> [Exercise directions]: Print this span of the material below exactly: the line with "Where should I click to: Check", the line with "Given: Select the CLASSIC 140 plate model", and every line between them, but nothing else.

> [Entries shown]:

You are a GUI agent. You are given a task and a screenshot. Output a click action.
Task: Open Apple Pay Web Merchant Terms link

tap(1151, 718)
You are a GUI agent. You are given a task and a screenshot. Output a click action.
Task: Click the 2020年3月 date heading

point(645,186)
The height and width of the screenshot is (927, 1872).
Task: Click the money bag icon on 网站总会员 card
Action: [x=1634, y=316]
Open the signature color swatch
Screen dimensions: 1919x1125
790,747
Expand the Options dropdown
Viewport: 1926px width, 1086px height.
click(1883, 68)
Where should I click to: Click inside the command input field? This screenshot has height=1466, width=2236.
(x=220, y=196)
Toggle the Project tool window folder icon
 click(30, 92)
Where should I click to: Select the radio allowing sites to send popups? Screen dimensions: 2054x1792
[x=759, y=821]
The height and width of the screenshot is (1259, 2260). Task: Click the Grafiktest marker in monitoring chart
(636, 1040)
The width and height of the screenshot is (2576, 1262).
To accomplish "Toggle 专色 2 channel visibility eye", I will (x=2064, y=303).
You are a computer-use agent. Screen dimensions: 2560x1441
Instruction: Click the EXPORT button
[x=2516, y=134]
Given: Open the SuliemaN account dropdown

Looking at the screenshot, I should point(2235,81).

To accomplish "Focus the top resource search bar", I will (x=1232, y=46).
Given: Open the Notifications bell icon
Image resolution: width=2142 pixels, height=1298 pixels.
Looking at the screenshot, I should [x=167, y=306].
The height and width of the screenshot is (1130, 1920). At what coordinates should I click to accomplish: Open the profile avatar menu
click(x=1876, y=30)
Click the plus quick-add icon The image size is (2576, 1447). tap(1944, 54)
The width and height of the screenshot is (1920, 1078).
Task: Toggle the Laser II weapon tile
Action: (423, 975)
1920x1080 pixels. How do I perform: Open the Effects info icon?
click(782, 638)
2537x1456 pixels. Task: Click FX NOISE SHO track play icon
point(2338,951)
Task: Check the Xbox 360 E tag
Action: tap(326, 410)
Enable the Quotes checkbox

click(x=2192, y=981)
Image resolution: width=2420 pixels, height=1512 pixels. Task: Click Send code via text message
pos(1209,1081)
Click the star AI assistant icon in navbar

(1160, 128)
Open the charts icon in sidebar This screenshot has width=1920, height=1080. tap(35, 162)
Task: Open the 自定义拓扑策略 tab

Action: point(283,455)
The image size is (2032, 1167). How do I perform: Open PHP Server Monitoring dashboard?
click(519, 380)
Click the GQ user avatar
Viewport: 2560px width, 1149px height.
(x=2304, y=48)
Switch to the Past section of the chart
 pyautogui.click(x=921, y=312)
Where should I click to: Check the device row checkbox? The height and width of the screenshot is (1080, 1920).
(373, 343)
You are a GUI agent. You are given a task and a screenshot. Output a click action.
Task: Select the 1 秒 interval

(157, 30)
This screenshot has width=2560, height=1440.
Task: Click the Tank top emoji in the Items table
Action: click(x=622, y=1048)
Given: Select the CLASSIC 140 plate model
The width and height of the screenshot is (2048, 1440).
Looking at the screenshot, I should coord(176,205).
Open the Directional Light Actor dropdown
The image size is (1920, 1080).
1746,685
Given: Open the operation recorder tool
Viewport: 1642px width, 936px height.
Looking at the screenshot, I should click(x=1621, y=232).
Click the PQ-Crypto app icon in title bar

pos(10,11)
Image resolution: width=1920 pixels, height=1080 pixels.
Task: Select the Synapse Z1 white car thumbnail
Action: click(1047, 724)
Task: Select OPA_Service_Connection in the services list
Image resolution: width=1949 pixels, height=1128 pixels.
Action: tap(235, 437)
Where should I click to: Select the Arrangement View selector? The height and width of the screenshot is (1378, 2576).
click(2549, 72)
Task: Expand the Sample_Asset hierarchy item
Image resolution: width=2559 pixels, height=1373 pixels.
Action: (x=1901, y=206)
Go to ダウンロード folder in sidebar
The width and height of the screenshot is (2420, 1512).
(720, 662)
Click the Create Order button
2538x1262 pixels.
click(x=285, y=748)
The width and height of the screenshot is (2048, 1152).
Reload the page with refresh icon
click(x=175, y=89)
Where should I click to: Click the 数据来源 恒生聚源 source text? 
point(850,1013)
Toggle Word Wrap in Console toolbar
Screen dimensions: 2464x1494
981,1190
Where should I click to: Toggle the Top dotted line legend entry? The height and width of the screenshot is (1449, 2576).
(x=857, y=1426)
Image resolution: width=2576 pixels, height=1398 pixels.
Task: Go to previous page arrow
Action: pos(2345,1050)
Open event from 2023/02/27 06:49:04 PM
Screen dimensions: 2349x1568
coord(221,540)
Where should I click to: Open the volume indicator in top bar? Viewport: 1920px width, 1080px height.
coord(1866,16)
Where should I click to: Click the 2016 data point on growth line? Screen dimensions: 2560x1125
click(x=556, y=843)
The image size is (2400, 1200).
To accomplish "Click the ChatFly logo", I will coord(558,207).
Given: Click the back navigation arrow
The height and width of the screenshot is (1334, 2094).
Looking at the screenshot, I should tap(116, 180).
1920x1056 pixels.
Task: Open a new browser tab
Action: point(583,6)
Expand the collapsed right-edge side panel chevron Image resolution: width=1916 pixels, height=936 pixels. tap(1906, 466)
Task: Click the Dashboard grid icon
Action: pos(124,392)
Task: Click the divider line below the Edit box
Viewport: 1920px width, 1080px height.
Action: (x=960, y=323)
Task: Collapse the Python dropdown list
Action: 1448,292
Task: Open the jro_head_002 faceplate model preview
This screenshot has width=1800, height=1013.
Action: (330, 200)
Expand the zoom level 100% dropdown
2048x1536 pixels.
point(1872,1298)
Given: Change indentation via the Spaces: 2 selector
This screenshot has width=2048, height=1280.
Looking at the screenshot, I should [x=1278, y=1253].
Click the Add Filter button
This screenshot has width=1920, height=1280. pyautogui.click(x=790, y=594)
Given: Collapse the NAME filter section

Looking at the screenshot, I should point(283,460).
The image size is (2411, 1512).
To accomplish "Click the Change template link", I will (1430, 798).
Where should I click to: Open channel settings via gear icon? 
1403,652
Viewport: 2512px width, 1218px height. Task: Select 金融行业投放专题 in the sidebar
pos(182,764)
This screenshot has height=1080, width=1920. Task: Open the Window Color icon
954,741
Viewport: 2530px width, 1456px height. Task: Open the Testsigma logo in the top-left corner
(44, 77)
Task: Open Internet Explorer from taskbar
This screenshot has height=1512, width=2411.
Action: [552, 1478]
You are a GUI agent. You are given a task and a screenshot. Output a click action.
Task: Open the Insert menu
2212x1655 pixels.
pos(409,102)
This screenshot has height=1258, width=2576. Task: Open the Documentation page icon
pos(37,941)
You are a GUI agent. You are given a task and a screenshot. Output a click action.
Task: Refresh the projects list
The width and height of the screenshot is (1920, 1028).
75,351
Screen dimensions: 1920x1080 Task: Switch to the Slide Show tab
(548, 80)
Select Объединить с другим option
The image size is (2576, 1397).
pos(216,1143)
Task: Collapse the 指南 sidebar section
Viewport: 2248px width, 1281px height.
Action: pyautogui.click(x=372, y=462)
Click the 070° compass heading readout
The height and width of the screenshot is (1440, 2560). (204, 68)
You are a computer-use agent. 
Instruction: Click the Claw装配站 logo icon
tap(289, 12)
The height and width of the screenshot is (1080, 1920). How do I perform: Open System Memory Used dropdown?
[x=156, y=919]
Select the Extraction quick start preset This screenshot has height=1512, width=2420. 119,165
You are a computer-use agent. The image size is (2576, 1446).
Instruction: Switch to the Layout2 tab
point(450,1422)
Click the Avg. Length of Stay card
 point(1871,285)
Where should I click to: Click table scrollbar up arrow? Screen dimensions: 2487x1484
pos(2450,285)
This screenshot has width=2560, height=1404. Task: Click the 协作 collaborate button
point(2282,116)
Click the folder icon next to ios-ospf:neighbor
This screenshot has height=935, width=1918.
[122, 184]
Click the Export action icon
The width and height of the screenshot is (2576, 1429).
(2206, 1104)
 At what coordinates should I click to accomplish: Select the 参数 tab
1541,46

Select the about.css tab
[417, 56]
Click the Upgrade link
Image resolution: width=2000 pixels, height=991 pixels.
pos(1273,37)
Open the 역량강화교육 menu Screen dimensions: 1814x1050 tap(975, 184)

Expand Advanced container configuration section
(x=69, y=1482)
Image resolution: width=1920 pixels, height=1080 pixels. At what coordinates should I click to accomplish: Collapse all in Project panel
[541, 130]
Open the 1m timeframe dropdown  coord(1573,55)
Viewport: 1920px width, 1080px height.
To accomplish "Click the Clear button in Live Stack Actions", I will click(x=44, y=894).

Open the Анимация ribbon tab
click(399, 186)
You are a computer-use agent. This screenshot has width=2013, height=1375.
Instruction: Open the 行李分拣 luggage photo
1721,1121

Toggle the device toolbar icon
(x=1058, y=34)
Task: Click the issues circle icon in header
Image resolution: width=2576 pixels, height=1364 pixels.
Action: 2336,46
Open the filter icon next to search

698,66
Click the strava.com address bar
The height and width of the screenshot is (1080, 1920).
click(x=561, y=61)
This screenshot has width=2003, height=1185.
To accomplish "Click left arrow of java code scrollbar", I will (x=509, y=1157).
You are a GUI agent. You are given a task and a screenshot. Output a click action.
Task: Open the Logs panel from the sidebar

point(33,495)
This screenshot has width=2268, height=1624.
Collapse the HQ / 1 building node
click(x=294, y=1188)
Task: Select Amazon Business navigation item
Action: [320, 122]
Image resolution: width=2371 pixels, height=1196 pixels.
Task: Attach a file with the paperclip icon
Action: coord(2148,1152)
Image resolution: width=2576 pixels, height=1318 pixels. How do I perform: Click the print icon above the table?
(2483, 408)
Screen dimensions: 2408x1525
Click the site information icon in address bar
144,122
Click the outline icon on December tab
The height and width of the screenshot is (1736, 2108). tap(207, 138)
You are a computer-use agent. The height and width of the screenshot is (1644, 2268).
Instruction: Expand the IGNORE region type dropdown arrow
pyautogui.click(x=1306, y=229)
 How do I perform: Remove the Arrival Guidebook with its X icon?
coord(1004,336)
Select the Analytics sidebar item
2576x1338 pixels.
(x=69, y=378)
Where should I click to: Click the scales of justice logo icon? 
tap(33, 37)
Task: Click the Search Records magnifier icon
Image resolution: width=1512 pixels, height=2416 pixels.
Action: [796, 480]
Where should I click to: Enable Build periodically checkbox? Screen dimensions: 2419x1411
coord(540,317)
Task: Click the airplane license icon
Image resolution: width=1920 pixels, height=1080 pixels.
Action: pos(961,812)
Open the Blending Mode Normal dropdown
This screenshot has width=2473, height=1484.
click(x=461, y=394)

> [Exercise result]:
Where should I click to: Check the device row checkbox? The height and width of the screenshot is (1080, 1920).
(373, 343)
You are a GUI agent. You are given a task and a screenshot. Output a click action.
Task: Select the 1 秒 interval

(157, 30)
This screenshot has width=2560, height=1440.
Task: Click the Tank top emoji in the Items table
Action: click(x=622, y=1048)
Given: Select the CLASSIC 140 plate model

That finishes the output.